I am suffocating in the corner of a cafe. It doesn’t matter which cafe. They are all the same after a while. Nameless shacks of debauchery and gluttonous, wanton acts. Houses of so-help-me-God-I-will-eat-that-muffin-or-die. I choke down a grilled cheese and guilt. At the bottom of my leek and potato soup I find my sorrow, not my family. The pattern swirled on my mocha will swish through my ex-laxed insides mocking me. The sweetness it lends to my bitter desperation will not last past the first sip. I will drink it anyway

The hustle-bustle-here-is-your-carrot-cake-nonsense from the waitress is lost in my deafening isolation. The carrot cake and I stare back at each other begrudgingly. I already know how it will feel as it comes back up. The curdling, cream cheese icing will catch at the back of my throat and destroy my resolve. I am so low, even God will not talk to me.

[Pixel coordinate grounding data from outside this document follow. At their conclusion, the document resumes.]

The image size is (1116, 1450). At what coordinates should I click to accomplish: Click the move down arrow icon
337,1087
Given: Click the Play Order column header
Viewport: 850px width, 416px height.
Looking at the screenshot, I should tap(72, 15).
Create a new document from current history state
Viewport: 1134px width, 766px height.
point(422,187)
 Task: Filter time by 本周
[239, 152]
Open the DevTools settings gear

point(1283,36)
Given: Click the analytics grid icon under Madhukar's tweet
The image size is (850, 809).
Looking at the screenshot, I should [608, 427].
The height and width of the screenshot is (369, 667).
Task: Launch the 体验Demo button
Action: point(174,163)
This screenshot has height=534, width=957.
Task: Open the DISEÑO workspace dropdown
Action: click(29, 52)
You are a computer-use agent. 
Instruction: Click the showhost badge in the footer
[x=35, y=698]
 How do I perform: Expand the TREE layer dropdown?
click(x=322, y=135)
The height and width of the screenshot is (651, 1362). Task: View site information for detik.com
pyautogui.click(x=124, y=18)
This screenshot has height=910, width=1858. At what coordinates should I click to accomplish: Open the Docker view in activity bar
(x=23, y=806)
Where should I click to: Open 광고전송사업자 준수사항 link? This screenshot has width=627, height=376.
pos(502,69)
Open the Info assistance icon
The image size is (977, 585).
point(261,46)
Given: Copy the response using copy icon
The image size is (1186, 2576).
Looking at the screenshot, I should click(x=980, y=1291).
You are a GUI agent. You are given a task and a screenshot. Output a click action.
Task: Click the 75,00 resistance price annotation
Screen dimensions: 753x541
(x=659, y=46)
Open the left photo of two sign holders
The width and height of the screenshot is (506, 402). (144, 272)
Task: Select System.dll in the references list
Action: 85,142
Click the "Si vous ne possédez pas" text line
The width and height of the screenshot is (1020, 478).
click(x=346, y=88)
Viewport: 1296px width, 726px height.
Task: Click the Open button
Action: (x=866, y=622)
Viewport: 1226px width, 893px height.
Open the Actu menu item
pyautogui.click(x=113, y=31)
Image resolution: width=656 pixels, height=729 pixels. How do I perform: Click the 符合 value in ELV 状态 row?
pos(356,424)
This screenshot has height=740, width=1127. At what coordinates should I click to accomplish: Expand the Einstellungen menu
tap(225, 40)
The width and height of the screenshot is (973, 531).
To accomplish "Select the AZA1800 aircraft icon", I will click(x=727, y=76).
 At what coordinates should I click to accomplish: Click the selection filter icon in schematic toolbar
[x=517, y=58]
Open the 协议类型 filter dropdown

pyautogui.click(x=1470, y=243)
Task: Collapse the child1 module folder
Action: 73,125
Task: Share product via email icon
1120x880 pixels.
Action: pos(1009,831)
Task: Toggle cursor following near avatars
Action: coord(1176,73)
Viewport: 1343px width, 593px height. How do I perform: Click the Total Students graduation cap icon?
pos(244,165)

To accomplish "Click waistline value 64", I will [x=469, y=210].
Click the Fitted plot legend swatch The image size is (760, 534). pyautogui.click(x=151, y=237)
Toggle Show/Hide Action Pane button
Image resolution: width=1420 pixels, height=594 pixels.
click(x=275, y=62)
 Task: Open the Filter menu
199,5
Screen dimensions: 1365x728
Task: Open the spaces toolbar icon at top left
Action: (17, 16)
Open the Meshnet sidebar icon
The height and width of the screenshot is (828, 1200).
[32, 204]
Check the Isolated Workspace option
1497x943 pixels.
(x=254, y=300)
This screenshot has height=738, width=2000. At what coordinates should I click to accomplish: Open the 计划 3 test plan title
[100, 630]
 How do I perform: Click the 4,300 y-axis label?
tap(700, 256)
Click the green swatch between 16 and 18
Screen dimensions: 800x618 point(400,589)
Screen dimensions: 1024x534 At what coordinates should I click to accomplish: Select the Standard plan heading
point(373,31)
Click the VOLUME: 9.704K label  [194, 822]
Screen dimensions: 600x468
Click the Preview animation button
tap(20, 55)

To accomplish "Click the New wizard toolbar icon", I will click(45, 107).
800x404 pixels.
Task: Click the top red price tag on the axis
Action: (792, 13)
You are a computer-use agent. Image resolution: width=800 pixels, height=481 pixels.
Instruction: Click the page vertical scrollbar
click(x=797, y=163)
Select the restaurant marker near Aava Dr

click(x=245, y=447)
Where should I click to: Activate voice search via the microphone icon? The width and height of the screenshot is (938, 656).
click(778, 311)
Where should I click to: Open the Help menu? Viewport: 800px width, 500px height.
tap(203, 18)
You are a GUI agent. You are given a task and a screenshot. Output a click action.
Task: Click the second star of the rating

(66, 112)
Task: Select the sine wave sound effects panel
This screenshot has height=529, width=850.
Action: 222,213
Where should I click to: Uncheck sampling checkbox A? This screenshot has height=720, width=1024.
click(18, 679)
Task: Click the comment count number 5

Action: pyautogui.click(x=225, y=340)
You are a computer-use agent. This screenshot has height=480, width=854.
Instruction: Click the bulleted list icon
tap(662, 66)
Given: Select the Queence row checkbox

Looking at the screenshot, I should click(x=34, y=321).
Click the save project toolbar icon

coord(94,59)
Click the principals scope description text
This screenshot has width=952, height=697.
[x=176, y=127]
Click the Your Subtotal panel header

Oh Lord, I beg. Save me from myself. Have mercy on me.

The mac and cheese answers me instead. It smothers my homesickness for a second but it is fleeting. So fleeting, it is as though I imagined it. I try again. Another mouthful of disappointment to cling to the ribs I can no longer count. It will coat the thick thighs that cannot be loved with a layer of fat and warmth and betrayal. They are unlovable, these thighs of mine. They have betrayed me. Or did I betray them with bread and longing and too much comfort-my-hopeless-heart wine? Steam rises off the mac and cheese, evaporating clouds of remorse. That is all that is left. Jammed into the corner of this kill-me-now-my-life-is-a-joke cafe, I watch it waft out the window. I wish I could follow it into that snowy January sludge like I used to follow my dreams when I thought they were worth a damn.

Free me, dear Jesus, from the despair that eats my soul but does not burn calories, I cry.

I am full of this emptiness. I am overflowing with it. It never ends.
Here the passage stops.